Cato Networks analysts noted large‑scale reconnaissance and exploitation attempts targeting Modbus‑enabled string-monitoring boxes that directly govern solar panel output.
By abusing Modbus over TCP, typically exposed on port 502, adversaries can read device status and then flip control bits that turn strings on or off.
There is no need for zero‑day exploits or complex payloads; the risk comes from default‑open services and insecure‑by‑design protocols. Once an attacker identifies a reachable device, the time from first probe to impactful power disruption can shrink from days to minutes.
Researchers at Cato Networks found that these attacks scale further when combined with agentic AI frameworks that automate scanning, fingerprinting, and command injection against OT assets.
AI‑driven tooling can sweep large IP ranges, discover exposed Modbus services, and test writable registers at machine-speed.
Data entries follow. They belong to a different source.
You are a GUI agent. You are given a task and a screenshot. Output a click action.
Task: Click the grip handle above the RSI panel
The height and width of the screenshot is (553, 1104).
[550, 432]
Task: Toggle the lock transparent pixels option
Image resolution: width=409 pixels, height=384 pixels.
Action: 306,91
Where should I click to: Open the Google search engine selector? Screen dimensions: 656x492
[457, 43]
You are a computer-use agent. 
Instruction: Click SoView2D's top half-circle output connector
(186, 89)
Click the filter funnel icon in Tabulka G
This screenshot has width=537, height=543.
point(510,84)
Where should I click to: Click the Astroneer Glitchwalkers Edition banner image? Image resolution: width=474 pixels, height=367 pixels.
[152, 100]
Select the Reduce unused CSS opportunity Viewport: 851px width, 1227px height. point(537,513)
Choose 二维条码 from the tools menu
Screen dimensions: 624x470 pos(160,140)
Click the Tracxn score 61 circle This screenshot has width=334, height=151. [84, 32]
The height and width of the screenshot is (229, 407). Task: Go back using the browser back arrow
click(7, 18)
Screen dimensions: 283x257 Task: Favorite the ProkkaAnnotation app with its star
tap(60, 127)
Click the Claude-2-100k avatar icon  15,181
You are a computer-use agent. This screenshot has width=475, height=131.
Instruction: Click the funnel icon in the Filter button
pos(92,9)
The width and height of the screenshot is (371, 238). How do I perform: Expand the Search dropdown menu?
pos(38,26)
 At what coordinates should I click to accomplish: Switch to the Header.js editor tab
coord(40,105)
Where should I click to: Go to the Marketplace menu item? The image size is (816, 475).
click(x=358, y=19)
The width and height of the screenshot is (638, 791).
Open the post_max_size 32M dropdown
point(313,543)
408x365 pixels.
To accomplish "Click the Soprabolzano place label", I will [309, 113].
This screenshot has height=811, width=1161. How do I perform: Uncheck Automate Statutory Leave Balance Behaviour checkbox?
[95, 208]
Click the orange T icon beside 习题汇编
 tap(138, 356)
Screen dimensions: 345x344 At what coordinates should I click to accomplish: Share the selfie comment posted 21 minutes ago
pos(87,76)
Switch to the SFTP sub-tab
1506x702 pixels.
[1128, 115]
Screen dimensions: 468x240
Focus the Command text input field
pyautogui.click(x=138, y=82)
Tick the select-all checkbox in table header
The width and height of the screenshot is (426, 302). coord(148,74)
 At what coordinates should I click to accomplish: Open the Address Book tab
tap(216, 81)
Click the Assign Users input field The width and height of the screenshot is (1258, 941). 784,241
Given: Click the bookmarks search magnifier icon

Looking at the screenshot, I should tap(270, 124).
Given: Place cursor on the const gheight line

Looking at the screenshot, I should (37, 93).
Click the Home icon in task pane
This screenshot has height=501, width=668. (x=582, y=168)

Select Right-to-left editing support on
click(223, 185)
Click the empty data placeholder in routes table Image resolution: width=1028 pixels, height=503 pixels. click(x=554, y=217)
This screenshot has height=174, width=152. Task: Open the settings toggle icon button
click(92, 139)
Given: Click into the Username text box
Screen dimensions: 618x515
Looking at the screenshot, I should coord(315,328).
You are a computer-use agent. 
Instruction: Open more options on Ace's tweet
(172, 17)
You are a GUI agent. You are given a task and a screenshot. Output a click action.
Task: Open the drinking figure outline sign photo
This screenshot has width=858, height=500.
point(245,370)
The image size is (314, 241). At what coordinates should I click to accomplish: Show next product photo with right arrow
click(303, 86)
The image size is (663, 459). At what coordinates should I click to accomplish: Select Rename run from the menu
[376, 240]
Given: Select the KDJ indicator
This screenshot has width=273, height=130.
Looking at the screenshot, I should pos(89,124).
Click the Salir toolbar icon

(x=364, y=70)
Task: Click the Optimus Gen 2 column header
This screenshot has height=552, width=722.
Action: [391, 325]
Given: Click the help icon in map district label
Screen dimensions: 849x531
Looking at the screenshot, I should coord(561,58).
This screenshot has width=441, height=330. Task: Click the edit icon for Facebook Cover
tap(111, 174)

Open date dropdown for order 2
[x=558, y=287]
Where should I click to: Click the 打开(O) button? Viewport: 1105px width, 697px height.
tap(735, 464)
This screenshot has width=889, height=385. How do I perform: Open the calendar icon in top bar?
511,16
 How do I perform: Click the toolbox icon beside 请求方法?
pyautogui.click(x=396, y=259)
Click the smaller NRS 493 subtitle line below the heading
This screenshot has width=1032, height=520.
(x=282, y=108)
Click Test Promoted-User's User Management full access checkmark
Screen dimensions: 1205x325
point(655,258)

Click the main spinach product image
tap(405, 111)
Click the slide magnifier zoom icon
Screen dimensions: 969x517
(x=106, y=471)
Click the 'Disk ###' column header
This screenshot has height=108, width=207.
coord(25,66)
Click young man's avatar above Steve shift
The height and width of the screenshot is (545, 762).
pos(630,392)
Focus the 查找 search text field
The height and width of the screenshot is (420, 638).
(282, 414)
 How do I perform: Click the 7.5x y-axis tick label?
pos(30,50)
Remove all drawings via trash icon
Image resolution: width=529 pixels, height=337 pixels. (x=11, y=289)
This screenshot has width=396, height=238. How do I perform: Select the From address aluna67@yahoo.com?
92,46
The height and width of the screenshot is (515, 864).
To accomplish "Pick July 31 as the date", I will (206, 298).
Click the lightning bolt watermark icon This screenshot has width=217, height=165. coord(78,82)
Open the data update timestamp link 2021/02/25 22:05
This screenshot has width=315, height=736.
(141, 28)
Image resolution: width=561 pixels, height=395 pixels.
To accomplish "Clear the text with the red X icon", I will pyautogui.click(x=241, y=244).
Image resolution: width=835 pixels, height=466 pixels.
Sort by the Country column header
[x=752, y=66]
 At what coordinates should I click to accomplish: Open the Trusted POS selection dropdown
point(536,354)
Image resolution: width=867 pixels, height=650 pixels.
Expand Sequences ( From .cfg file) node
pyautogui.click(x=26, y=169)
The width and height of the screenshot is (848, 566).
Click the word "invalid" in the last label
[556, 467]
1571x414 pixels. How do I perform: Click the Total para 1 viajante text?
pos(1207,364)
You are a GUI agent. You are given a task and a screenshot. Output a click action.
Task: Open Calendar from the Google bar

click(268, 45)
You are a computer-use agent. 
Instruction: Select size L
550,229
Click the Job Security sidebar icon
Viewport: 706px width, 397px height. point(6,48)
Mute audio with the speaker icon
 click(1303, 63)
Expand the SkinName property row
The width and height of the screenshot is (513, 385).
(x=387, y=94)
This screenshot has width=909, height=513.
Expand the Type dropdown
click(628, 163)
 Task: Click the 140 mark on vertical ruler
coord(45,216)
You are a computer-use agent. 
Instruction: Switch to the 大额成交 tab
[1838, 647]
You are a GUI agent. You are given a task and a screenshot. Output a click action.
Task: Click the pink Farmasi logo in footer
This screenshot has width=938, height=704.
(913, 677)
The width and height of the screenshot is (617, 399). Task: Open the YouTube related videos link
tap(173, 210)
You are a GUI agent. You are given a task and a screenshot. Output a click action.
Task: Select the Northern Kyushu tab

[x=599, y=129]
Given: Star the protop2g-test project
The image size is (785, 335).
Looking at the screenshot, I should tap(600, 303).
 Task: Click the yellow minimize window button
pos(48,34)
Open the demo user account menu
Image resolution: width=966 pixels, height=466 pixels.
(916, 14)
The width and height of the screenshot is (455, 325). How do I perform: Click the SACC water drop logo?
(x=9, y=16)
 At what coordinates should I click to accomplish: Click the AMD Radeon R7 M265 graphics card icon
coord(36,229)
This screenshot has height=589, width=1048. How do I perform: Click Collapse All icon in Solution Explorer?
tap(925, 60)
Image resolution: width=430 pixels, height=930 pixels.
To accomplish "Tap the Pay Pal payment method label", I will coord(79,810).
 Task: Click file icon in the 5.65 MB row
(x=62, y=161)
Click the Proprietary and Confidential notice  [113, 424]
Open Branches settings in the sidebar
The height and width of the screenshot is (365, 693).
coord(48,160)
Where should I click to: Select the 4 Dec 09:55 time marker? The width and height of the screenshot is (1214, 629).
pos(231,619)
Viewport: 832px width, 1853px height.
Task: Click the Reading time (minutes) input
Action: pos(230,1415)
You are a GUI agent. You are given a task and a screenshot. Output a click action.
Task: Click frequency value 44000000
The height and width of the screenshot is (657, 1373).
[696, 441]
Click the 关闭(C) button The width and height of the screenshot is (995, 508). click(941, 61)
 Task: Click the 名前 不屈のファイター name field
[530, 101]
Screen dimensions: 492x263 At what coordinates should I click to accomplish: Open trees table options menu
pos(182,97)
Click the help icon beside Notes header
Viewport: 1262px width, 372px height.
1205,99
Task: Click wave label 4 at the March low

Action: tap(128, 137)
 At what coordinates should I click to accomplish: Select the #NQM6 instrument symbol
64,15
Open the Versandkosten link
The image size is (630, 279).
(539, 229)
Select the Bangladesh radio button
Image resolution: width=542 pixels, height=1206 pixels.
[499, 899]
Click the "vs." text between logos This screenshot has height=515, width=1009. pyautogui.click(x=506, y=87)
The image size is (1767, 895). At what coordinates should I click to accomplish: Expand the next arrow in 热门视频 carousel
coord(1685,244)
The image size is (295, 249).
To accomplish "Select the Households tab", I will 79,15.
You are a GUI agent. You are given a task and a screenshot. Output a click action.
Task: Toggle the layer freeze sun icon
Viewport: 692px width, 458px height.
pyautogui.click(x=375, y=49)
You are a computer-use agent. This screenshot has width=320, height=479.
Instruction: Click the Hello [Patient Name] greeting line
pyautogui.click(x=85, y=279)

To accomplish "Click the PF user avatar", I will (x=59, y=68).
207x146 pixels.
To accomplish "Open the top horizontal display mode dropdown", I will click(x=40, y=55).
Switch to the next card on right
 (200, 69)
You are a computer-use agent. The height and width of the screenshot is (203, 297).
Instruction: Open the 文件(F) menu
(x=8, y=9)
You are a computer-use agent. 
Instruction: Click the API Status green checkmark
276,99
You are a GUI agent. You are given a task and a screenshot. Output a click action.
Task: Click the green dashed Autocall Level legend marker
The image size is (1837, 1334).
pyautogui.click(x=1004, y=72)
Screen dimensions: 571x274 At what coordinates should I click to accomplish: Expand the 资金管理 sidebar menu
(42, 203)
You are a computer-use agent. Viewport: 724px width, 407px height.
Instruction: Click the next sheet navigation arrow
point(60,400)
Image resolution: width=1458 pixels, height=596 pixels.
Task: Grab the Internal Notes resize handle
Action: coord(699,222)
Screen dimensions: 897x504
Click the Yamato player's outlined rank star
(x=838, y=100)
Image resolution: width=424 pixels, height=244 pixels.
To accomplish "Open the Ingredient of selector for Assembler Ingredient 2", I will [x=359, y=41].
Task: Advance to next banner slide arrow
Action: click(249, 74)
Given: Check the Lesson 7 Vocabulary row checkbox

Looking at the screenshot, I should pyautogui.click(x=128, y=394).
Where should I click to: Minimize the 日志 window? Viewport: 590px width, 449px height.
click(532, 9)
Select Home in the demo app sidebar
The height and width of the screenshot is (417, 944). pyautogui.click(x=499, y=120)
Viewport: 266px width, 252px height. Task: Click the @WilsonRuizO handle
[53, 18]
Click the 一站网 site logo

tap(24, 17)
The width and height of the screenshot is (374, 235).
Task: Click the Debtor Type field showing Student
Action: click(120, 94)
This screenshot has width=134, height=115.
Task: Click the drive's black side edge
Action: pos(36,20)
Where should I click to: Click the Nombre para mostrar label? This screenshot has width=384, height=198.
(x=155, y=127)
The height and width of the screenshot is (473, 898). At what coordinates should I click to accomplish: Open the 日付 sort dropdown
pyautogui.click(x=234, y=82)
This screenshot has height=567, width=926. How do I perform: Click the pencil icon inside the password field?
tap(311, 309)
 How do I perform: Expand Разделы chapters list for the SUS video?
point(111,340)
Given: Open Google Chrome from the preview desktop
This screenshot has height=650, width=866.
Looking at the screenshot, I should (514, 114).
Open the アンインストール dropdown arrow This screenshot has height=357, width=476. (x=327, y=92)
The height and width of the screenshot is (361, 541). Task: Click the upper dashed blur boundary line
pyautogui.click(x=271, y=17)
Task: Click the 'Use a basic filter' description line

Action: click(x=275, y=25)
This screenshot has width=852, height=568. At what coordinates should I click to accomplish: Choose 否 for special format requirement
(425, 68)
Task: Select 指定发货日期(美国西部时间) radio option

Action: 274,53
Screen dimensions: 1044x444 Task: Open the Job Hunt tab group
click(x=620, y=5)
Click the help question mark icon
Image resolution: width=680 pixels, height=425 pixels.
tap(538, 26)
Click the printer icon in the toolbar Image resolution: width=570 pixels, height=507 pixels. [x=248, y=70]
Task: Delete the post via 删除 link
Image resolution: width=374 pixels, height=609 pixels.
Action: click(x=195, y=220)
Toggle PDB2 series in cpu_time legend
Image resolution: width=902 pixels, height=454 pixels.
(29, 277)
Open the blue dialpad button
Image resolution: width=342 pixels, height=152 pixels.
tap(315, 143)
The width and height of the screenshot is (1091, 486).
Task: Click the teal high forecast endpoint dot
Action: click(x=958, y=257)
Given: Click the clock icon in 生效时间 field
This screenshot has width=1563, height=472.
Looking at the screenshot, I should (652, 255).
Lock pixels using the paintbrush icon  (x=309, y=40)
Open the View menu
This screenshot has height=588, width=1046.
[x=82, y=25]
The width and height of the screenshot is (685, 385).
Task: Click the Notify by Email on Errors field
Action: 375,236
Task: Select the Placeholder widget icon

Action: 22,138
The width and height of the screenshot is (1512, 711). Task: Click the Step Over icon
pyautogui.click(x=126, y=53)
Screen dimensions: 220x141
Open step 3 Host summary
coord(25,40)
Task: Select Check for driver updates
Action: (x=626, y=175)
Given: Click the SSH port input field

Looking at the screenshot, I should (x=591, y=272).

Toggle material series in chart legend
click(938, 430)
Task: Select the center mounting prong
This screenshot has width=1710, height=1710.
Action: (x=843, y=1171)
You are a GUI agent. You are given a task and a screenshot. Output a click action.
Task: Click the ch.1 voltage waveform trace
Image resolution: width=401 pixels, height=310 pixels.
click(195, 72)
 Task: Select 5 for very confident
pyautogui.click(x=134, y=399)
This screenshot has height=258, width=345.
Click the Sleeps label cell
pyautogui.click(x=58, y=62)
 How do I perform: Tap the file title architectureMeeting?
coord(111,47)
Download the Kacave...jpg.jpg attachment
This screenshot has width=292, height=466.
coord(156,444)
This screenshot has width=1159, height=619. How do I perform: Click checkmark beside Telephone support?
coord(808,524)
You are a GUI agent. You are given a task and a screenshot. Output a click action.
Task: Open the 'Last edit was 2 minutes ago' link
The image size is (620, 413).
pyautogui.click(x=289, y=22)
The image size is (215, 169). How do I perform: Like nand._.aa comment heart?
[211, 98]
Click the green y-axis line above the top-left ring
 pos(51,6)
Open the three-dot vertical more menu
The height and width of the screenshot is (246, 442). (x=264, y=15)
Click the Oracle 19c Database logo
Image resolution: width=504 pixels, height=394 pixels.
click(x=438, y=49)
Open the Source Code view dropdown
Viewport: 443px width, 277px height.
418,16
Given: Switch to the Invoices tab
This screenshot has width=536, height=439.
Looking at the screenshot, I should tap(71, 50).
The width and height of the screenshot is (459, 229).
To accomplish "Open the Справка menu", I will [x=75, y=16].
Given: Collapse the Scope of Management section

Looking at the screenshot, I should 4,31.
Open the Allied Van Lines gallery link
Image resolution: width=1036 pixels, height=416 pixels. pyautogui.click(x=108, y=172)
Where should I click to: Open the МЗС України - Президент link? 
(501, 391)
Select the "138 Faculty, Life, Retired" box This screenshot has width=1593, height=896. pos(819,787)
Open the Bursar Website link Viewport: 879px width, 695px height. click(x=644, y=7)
This changes the threat model for solar operators, as human defenders struggle to keep pace with that pace in monitoring and response.
The source analysis highlights the weak point: the string monitoring box, which speaks Modbus and bridges PV strings to the SCADA “brain.” Once this box is compromised, the attacker effectively becomes a rogue SCADA operator.
They can use simple Modbus function codes to read holding registers for voltage and current, then write coil or register values that change system state. In many deployments, these boxes sit on flat networks, with no segmentation between IT and OT, making lateral movement even easier.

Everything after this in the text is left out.